Sur les six prévus initialement (au cours de la décennie précédant la fin de la guerre froide), quatre exemplaires sont en définitive construits par le chantier naval de la DCN à Cherbourg. La construction du premier exemplaire débute en 1986 et la livraison à la Marine nationale des quatre sous-marins s'échelonne de 1997 à 2010. Au cours des années 2010, les trois premières unités sont mises au standard du quatrième, dans le cadre d'une refonte lourde dont l'objet est de pouvoir accueillir le nouveau missile M51 (en lieu et place du M45) de puissance et portée supérieures, et de remplacer les équipements électroniques et informatiques devenus obsolètes.
Les quatre sous-marins sont basés à l'île Longue, en rade de Brest, et font partie de la Force océanique stratégique française qui comprend également six sous-marins nucléaires d'attaque (SNA), à propulsion nucléaire mais ne transportant pas d'arme nucléaire. La France maintient en permanence au moins un SNLE en patrouille et un deuxième à la mer ou prêt à partir en patrouille.

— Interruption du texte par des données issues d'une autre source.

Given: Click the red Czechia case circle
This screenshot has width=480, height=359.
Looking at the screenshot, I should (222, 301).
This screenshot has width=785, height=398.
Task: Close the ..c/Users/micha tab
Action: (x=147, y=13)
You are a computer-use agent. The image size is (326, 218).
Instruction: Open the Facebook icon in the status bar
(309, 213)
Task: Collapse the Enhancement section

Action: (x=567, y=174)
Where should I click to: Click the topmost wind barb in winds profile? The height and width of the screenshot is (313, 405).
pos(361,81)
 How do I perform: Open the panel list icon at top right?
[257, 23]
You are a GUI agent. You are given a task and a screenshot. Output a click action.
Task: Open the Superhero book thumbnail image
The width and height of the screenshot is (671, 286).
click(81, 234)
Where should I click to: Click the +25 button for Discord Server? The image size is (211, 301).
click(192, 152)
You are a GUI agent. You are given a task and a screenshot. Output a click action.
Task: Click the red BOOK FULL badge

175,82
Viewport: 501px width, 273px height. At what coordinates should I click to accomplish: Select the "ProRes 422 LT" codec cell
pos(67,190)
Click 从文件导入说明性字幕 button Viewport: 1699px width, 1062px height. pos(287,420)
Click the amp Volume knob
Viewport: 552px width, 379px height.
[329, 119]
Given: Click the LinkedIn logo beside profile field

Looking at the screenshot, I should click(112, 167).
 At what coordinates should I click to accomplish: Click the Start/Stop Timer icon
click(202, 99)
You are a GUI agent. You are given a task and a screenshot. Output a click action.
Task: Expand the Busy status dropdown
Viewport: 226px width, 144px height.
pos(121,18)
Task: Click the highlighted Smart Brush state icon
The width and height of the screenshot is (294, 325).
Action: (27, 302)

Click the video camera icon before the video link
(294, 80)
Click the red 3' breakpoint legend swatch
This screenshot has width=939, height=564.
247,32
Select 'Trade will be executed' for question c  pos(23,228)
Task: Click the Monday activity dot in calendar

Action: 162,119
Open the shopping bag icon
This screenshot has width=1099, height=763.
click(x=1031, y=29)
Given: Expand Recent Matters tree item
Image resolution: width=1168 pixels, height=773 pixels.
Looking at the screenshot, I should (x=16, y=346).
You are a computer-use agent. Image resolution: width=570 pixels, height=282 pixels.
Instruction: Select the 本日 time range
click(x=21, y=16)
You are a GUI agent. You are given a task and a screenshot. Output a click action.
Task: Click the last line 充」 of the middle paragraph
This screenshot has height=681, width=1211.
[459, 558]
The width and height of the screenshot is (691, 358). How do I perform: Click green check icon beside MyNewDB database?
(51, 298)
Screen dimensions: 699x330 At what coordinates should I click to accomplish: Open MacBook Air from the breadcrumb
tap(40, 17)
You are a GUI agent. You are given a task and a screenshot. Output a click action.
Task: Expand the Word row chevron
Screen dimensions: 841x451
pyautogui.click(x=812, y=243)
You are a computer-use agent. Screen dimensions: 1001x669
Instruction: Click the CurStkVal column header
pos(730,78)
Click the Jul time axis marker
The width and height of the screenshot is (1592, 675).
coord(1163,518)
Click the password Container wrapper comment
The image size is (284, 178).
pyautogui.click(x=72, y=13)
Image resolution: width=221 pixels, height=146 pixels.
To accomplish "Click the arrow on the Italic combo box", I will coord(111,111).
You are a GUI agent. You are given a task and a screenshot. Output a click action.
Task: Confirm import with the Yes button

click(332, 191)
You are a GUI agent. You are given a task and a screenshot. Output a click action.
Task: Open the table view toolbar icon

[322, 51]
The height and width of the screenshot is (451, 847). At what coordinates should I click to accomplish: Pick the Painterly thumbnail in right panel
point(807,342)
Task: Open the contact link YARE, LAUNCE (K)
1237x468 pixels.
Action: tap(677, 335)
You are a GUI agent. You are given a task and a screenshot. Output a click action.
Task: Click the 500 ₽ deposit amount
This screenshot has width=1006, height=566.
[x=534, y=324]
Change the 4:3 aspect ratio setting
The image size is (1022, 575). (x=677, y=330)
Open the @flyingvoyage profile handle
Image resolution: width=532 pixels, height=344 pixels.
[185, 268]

Contexte : la force de dissuasion nucléaire française
Durant la guerre froide, la France décide d'adopter une stratégie de dissuasion nucléaire indépendante des États-Unis, en développant des capacités nucléaires permettant de faire subir à un agresseur des dégâts équivalents aux dommages qu'il aurait infligés pour annihiler les bénéfices de son attaque. Cette stratégie suppose toutefois que les forces nucléaires françaises ne soient pas vulnérables à une attaque surprise et conservent ainsi une capacité de riposte, dite de «seconde frappe». Pour donner corps à cette stratégie, la France se dote d'un arsenal nucléaire important qui atteint dans les années 1990 plus de 500 armes opérationnelles disponibles, nombre équivalent à celui du Royaume-Uni, mais qui ne représente qu'un ou deux pour-cent des stocks accumulés par les États-Unis ou l'Union soviétique à la même époque. Depuis la fin de la guerre froide, ce stock est régulièrement réduit : fin 2017, la France dispose de 280 têtes nucléaires déployées et de 10 à 20 autres en réserve, soit un total de 300 armes nucléaires[2],[3],[4].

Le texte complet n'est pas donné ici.